Desde los seis años sentí el impulso de dibujar la forma de las cosas. Hacia los cincuenta años expuse una colección de dibujos, pero nada de lo ejercitado antes de los sesenta me satisface. Sólo a los setenta y tres años pude intuir, siquiera aproximadamente, la verdadera forma de la naturaleza, de las aves, peces y plantas. Por consiguiente a los ochenta años habré hecho grandes progresos; a los noventa habré penetrado en la esencia de todas las cosas; a los cien  habré seguramente ascendido a un estadio más alto; indescriptible, y si llego a los ciento diez años, todo, cada punto, cada línea, vivirá. Invito a quienes vivirán tanto como yo a verificar si cumplo esta promesa.

Hokusai. “Ahora llamado Huakiro Roshi, El viejo enloquecido por el dibujo.”

 

Una vez más recurrimos a la máxima del pintor Hokusai, esta vez para comenzar este ensayo sobre el último film de William Friedkin.

[Tareas por realizar]:
a - Indique si cada afirmación concuerda con el fragmento sobre Hokusai y responda sí o no, citando literalmente las palabras decisivas: (i) quien habla expuso una colección de dibujos hacia los cincuenta años; (ii) quien habla está satisfecho con lo que hizo antes de los sesenta años; (iii) el ensayo trata sobre el primer film de William Friedkin.
b - Retome el fragmento sobre Hokusai y continúe el ensayo a partir de su última oración.

[Datos disponibles]:
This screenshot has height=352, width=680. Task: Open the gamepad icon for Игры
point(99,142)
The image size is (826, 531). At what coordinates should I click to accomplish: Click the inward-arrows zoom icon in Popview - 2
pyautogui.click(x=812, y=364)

[Resultados por tarea]:
a -
(i) Sí: "Hacia los cincuenta años expuse una colección de dibujos".
(ii) No: "nada de lo ejercitado antes de los sesenta me satisface".
(iii) No: "este ensayo sobre el último film de William Friedkin".

b -
También la escolia subsiguiente, que hemos repetido muchas veces. Los más grandes artistas y pensadores, al final de sus vidas y de sus obras tratan de reducir o eliminar la tekné para sostener, digamos testamentariamente, su centro operativo, su hacer; es decir, re-velar su póiesis. Buscan eliminar lo obvio, lo que termina en “iano” o “ista” (“hitchcoquiano”, “realista”) en doble sentido: el de su propia tranquilidad espiritual, que tiene desde luego algo y mucho de rito de pasaje; y el de una suerte de examen final dirigido a sus lectores y espectadores, pero también y muy especialmente a sus exégetas y comentaristas, o supuestos de tales.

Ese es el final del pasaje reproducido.